2)İZLEME/TEST/KARANTİNA: Olması gerektiği biçimde ve taviz verilmeden sürdürülmelidir. Sadece Covid-19’a ilişkin bulgusu olanlar değil, temaslıların tamamına da bulguları olsun ya da olmasın test yapılmalıdır. Amaç sokaklarda serbestçe dolaşan virüslü kişi sayısını doğru tespit etmek ve bu kişilerin virüsü yaymalarını engellemek olmalıdır. Test sayısı ne kadar yüksek tutulursa tanı ve izolasyon şansı da o kadar artacaktır.

3)AŞILAMA STRATEJİSİ: Elimizde halen mevcut aşılar, bundan sonra geleceği söylenen aşılar ve mevcut aşılama hızı ile Covid-19 enfeksiyonun kontrolü mümkün değildir. Mutlaka aşılamak zorunda olduğumuz, ülke nüfusunun yüzde 60-70’lik bölümünün aşılanması bu hızla ancak Ağustos 2022’de tamamlanabilecektir.
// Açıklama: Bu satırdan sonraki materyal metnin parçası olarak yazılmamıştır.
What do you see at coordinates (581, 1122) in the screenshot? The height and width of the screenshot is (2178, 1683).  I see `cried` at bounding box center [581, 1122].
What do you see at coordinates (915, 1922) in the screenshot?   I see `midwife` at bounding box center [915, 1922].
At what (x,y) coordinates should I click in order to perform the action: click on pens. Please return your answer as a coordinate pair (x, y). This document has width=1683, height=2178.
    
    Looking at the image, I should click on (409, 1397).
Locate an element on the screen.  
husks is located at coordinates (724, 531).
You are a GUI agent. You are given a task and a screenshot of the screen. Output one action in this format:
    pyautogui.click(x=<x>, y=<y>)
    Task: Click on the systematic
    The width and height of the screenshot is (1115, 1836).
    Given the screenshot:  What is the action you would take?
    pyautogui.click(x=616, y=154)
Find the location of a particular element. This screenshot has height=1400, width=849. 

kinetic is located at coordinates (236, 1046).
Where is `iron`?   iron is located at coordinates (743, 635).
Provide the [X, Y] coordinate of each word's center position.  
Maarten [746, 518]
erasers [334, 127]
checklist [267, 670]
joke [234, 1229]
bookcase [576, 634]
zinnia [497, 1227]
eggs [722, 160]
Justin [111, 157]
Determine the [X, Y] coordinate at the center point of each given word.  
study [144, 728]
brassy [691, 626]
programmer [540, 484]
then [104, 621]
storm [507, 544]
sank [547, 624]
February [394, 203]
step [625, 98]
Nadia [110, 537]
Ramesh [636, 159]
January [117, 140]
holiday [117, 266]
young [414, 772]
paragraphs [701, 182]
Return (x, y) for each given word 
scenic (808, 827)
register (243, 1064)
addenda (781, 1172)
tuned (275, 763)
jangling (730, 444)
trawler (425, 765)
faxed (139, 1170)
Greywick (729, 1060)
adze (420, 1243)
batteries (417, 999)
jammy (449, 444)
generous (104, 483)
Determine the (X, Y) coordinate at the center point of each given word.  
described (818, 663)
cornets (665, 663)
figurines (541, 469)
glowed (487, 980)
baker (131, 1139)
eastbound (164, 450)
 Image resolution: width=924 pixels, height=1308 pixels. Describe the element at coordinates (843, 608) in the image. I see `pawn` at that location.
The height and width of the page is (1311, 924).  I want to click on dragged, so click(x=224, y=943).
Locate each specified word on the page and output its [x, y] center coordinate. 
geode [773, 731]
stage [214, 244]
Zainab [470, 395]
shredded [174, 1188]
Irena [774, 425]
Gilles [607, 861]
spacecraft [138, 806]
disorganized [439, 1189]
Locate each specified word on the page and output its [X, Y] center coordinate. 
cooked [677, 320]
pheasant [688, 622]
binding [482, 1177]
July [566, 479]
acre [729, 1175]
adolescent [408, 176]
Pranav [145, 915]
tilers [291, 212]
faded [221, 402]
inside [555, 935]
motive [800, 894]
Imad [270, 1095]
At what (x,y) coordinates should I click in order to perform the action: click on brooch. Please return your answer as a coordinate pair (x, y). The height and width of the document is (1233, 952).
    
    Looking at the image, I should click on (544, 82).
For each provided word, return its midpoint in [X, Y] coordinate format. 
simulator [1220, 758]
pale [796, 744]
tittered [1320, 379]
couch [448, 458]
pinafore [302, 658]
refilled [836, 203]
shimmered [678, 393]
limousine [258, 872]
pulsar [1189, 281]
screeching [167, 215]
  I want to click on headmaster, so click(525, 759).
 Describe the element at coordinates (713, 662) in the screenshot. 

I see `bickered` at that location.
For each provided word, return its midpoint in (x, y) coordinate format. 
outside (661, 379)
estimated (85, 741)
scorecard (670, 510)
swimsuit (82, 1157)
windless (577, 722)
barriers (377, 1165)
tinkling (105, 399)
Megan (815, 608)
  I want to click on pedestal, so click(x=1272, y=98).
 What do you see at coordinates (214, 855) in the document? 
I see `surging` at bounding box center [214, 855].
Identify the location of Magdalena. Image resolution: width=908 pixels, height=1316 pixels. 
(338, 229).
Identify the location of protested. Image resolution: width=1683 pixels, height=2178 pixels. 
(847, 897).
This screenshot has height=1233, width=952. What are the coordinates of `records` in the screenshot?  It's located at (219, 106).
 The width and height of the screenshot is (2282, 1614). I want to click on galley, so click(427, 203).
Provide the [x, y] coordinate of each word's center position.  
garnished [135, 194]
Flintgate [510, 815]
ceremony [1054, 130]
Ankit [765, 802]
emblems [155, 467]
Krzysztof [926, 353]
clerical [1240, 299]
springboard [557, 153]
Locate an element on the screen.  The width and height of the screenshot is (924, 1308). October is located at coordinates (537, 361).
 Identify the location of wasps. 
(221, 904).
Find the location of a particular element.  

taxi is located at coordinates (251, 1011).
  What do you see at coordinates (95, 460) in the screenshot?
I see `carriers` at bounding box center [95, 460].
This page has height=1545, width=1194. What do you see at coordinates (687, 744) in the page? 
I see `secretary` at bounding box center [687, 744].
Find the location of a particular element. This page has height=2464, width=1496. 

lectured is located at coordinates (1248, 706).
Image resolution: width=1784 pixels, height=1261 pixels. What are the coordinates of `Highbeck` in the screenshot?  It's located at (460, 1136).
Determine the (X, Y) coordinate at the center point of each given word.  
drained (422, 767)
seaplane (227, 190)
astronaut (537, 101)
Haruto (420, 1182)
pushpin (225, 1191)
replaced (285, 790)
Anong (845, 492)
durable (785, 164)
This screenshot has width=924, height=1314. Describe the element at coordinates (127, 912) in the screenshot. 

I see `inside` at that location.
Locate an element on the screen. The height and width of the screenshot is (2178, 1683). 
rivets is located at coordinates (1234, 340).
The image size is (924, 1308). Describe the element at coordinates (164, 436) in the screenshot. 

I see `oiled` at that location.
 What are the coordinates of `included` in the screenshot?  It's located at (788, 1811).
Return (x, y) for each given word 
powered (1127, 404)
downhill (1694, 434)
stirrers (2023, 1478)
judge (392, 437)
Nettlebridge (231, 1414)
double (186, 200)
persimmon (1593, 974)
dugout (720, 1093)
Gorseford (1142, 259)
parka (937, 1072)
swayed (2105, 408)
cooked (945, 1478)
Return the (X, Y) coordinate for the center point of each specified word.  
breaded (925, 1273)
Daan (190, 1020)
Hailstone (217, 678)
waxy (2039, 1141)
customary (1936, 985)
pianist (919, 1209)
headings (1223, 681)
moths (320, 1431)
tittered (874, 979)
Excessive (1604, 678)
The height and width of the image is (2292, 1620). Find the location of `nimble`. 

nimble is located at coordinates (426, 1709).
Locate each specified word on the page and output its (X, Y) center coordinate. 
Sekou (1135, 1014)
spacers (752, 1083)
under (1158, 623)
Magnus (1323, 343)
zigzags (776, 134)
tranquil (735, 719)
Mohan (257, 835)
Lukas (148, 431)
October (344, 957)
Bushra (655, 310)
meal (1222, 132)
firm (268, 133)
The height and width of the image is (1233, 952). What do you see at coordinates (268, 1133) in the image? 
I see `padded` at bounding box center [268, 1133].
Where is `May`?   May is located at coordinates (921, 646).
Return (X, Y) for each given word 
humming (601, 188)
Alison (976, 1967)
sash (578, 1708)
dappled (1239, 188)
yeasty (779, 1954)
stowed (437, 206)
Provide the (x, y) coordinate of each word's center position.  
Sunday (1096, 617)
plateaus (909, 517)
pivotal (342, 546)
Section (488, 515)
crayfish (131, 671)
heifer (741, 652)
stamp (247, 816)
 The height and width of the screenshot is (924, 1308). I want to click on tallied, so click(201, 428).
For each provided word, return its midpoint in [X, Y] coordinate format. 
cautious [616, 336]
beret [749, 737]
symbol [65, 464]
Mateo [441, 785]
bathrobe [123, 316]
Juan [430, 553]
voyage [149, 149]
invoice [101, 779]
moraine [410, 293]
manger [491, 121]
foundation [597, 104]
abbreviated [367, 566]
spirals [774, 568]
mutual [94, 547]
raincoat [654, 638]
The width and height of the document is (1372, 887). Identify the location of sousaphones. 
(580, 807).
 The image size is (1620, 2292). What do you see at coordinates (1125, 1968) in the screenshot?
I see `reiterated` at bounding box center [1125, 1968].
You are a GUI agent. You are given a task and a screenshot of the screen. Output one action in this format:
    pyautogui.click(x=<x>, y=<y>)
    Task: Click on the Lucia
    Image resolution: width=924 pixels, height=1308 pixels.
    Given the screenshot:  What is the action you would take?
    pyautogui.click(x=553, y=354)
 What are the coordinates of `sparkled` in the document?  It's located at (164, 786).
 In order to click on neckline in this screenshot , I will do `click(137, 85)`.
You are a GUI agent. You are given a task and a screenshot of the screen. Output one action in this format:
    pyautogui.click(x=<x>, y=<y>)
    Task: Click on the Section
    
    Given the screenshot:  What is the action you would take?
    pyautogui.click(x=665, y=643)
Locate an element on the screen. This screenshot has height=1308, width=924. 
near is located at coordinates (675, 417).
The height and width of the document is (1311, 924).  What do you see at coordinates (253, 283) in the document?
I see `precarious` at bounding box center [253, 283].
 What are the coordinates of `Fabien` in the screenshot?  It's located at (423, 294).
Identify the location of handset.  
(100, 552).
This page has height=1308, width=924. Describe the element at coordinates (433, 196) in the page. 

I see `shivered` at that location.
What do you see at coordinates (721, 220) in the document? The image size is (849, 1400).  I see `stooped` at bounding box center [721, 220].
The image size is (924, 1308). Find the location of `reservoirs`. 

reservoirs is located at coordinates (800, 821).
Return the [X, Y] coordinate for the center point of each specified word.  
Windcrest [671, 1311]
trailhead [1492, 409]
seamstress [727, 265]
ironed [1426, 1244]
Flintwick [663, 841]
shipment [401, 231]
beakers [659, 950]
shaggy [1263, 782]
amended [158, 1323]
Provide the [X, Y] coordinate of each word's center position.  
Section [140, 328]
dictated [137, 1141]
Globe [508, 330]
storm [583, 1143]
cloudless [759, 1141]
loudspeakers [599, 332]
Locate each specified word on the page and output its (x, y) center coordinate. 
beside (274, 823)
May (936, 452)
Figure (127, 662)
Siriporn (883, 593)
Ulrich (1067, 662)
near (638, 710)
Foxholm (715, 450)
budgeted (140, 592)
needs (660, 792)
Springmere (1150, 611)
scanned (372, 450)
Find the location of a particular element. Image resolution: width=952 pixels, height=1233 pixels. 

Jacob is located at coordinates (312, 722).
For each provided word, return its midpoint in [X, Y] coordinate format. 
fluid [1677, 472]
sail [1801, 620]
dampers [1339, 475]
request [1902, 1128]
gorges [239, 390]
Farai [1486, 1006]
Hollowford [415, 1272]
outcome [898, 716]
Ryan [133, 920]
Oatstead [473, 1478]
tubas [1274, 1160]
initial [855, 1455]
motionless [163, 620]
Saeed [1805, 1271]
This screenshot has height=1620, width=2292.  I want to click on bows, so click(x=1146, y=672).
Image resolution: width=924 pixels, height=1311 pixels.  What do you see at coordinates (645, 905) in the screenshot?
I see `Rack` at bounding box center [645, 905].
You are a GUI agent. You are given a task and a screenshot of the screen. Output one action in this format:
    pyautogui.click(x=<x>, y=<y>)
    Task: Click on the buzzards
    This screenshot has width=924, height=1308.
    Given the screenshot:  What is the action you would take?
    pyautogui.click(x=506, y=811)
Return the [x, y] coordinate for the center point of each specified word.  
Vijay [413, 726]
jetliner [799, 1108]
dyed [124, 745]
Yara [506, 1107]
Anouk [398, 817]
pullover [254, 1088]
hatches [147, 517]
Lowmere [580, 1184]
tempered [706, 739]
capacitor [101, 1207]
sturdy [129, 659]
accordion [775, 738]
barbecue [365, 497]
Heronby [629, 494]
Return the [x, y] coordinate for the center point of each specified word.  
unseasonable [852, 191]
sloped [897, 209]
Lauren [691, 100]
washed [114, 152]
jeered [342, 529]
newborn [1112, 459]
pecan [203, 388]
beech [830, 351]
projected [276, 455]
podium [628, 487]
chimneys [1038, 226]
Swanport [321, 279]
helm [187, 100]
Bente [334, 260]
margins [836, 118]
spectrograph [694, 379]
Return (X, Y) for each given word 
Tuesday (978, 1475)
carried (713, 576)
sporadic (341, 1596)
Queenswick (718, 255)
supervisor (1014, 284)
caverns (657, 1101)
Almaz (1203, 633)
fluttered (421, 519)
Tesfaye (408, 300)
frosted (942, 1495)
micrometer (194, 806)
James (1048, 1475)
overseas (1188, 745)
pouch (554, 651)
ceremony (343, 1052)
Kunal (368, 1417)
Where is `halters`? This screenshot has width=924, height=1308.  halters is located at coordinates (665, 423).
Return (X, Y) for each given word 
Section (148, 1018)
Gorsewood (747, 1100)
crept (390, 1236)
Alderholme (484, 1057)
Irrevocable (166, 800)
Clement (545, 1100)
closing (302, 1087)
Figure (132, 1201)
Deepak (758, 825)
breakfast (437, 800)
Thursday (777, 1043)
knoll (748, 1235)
Bu nedenle tünelin ucundaki ışık olan aşılar, bu haliyle, ülkemiz için tek başına, etkin bir strateji değildir.

4)ETKİN SOSYAL GÜVENLİK SİSTEMİ; Sosyal ve ekonomik eşitsizlik, Covid-19 vakalarının ve ölümlerinin sayısını artıran en önemli faktörlerden birisi. Bu nedenle toplumun en kırılgan kesimleri başta olmak üzere asgari düzeyde gelir ve tüketim olanağı sağlanacak şekilde yeniden düzenleme yapılmalı, gerçek bir refah destek paketi hayata geçirilmelidir. Tam kapanma durumunda toplumun hiçbir kesimi mağdur edilmemelidir.

Türkiye bunu yapabilir mi? “Evet” yapabilir.

Türkiye’nin bunu yapabilecek insan kaynağı da maddi gücü de vardır. Bugünkü kilitlenme durumu, siyaset kurumunun siyasi tercihleri nedeniyle oluşmuştur. Acilen ve hemen salgın yönetimi siyasi tercih olmaktan çıkartılmalı, bilimsel doğrular eşliğinde, insan sağlığı öncellenerek yeniden planlanmalıdır.